> Data excerpts:
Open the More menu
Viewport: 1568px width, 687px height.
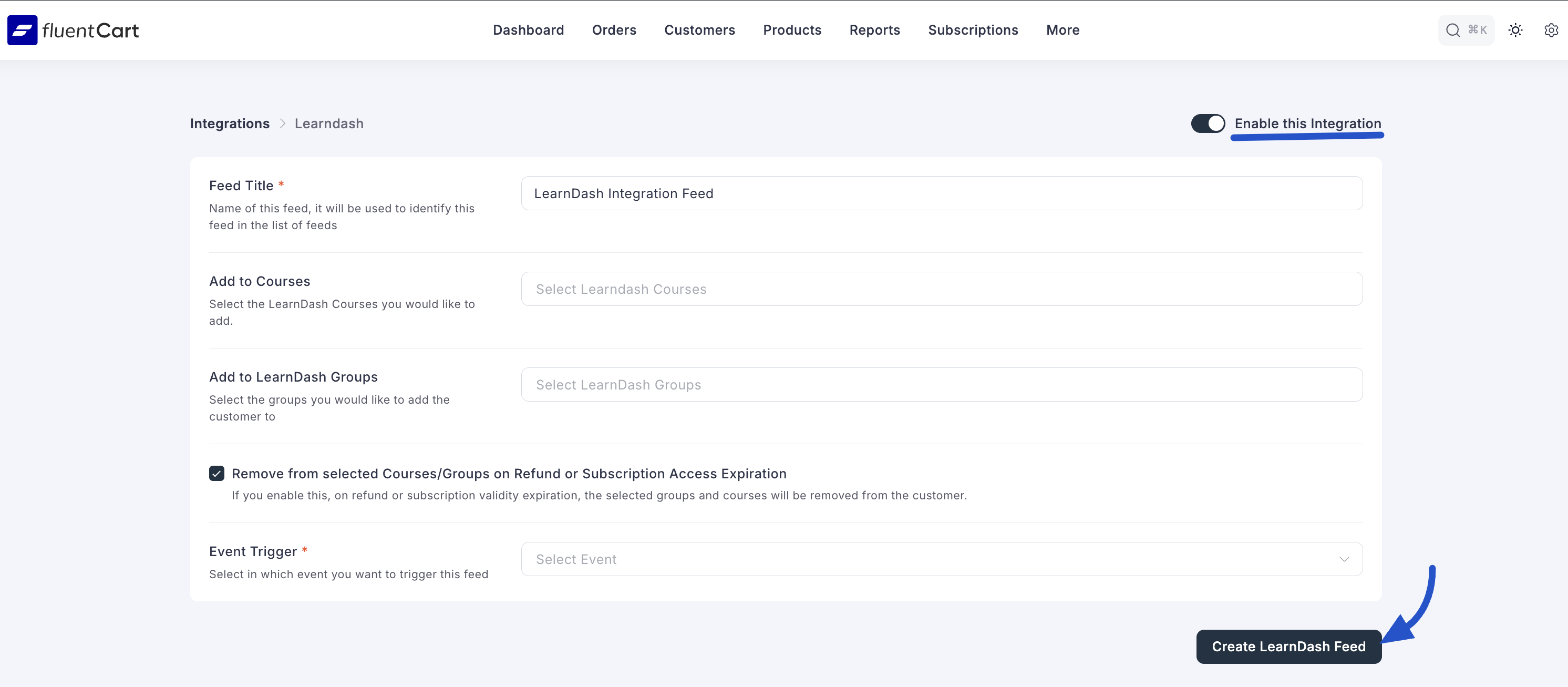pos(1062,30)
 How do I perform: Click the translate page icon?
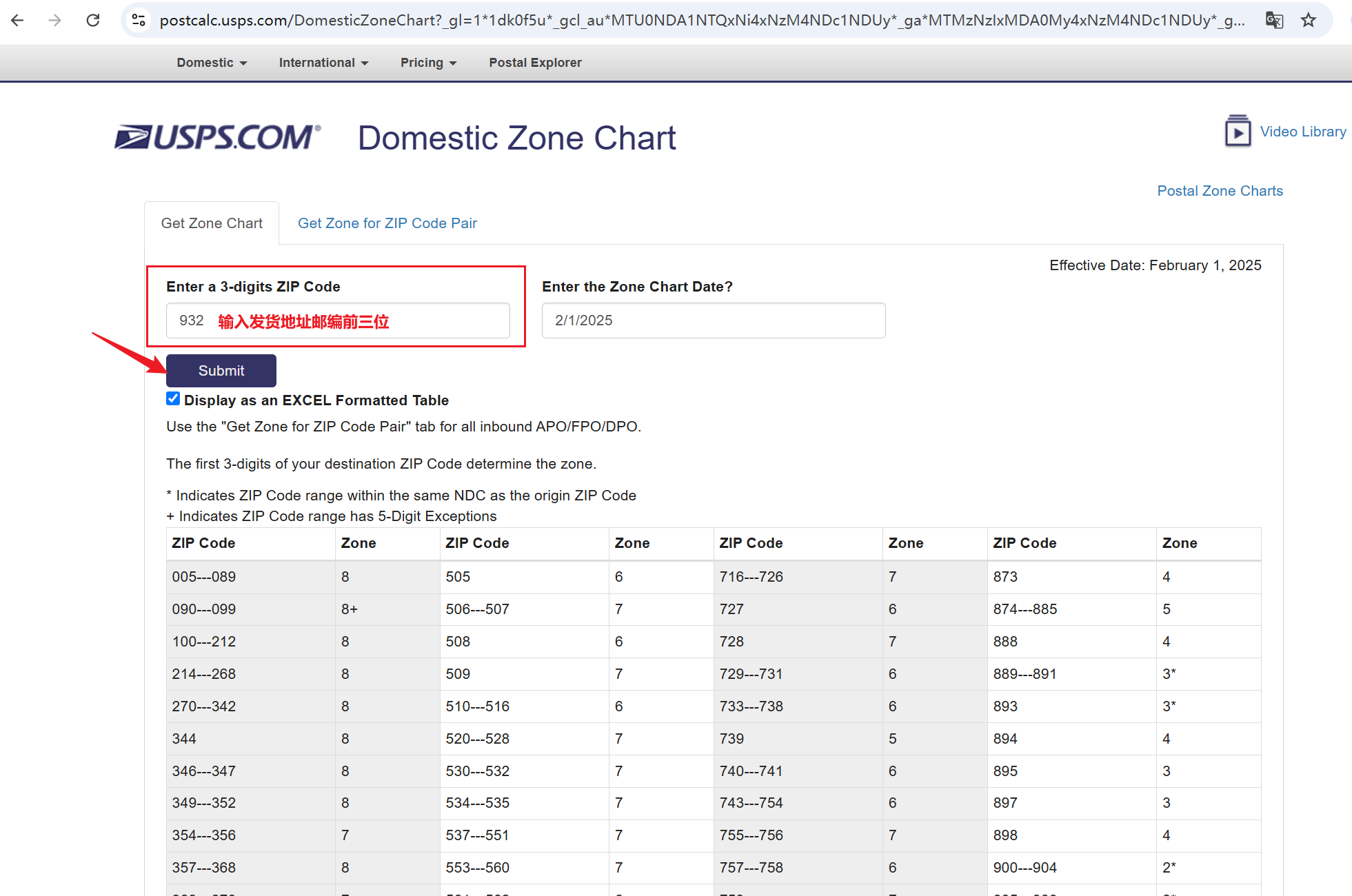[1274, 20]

==

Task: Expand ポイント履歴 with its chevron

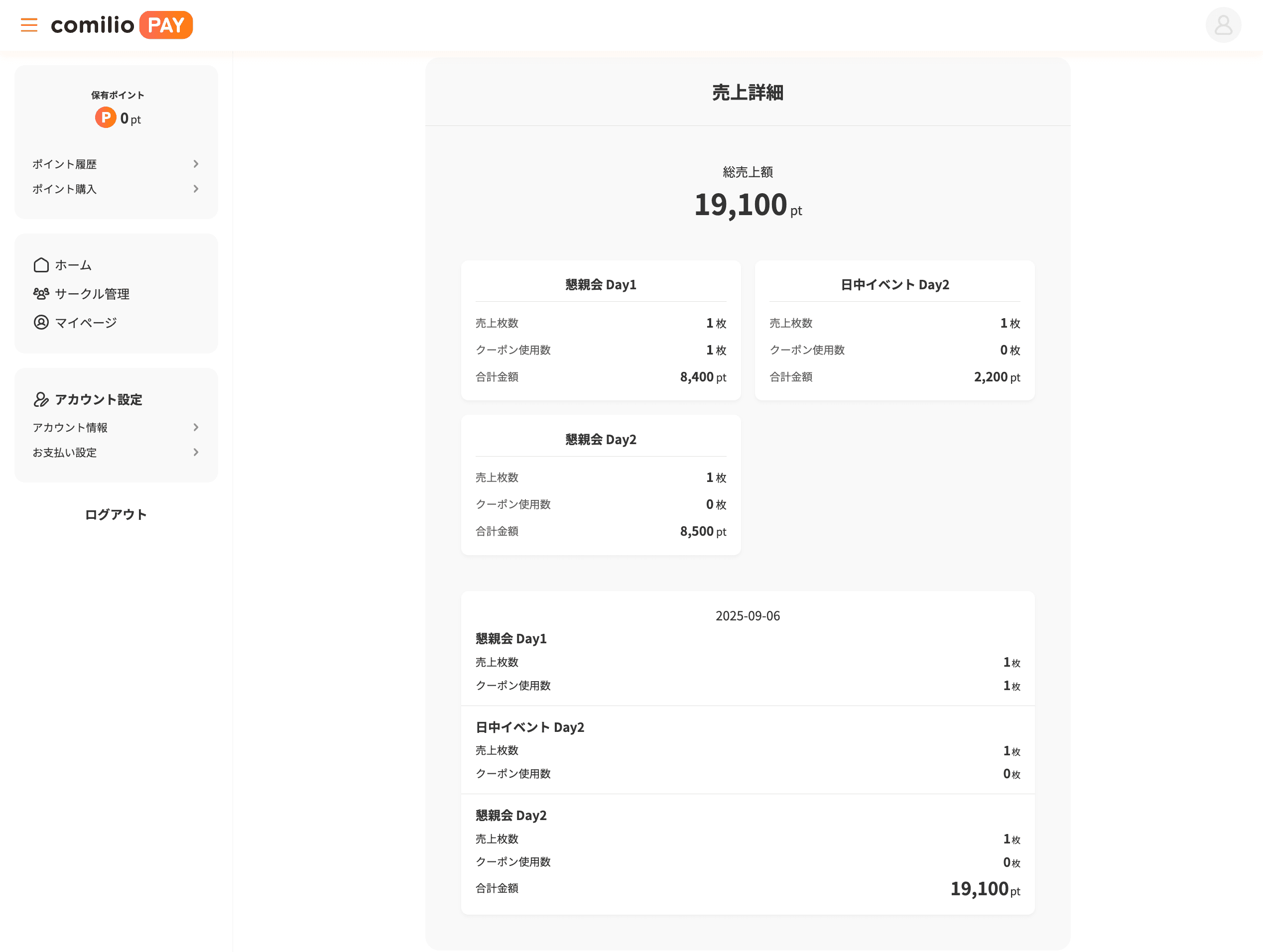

--

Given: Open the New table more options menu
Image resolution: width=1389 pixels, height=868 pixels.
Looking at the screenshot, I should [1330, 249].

> Exercise prompt:
If a line in the entries above contains "menu", it counts toward the total; give only that total.

> Answer:
2